#### [Work order 1]
From the article on LJC's ASLA awards, list the six chapters that make up ASLA Central States.
#### [Work order 2]
Resume the article on LJC's ASLA awards right after its last sentence.

LJC Landscape & Planning team receives accolades at ASLA’s 2021 Central States Virtual Conference

Lamar Johnson Collaborative (LJC) announces four projects win at the 16th Annual American Society of Landscape Architects (ASLA) FUSE 2021 Central States Awards Program. Recognition included Merit Awards for the Wildhorse Village Master Plan, Oak Brook Reserve Master Plan, and PopCourts. An Honor Award for the Hope Memorial Garden at the University of Health Sciences and Pharmacy in St. Louis.

ASLA Central States comprises six different chapters, including Arkansas, St. Louis, Iowa, Oklahoma, Prairie Gateway, and Nebraska/Dakotas. These chapters come together once a year for camaraderie, learning, advancing the profession, and celebrating the year’s best work.

 

01 Oak Brook

Oak Brook Reserve

In a Chicago western suburb sits Oak Brook Reserve, the re-imagined McDonald’s 80-acre suburban corporate headquarters campus.  The project goal is to rebrand, stabilize, and enhance the campus to generate interest in tenancy. Our design vision and intent are achieved by critically reinvesting into the site’s future, preserving, restoring, and enhancing the existing site assets that define the project’s character, paired with new, strategic landscape and architectural interventions. The campus is re-imagined as a ‘place for all: a novel environment for all to engage, connect, relax, work and play. Our ideas demonstrate short-term tactical enhancements balanced with long-term visionary thinking – fostering adaptation and resilience within uncertain ecological, social, and economic forces – ensuring enduring value and relevance.

#### [Screenshot grounding data]
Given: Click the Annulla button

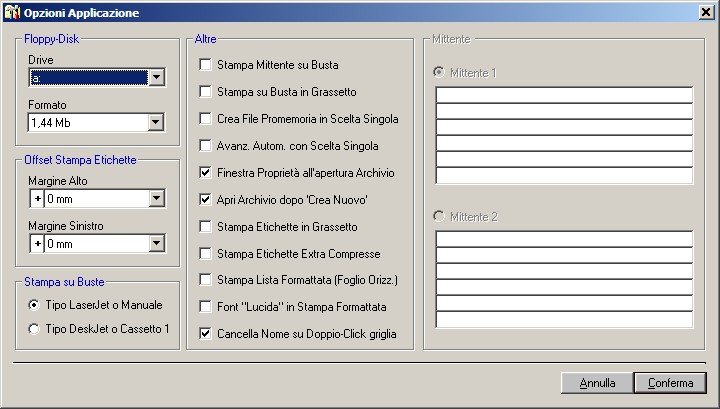Looking at the screenshot, I should pos(597,383).
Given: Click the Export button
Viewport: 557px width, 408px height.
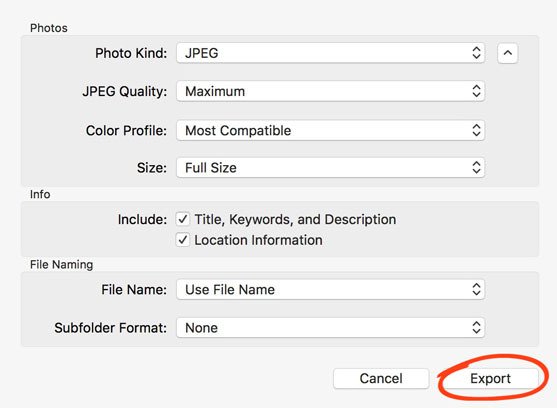Looking at the screenshot, I should pos(491,379).
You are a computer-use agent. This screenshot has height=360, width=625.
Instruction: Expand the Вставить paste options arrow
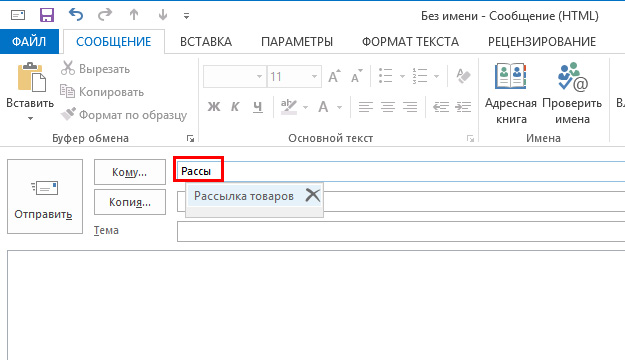coord(30,118)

#### [Written reply 1]
Arkansas, St. Louis, Iowa, Oklahoma, Prairie Gateway, Nebraska/Dakotas

#### [Written reply 2]
01 Wildhorse

Wildhorse Village

Wildhorse Village, an 80-acre development coming to Chesterfield, MO, strives to balance ecological and economic performance while providing a sustainable and wellness-focused live, work, play environment. A design that supports healthy lifestyles for all users, the primary guiding principle for this development is to embrace nature. A dynamic and engaging landscape of boardwalks, trails, and gathering places is being planned around the lake’s perimeter to unite and connect the Village. The reimagined lake edge will serve as the front door to the entire Village through a resilient landscape of native plantings, encouraging deeper interaction with the natural environment and water.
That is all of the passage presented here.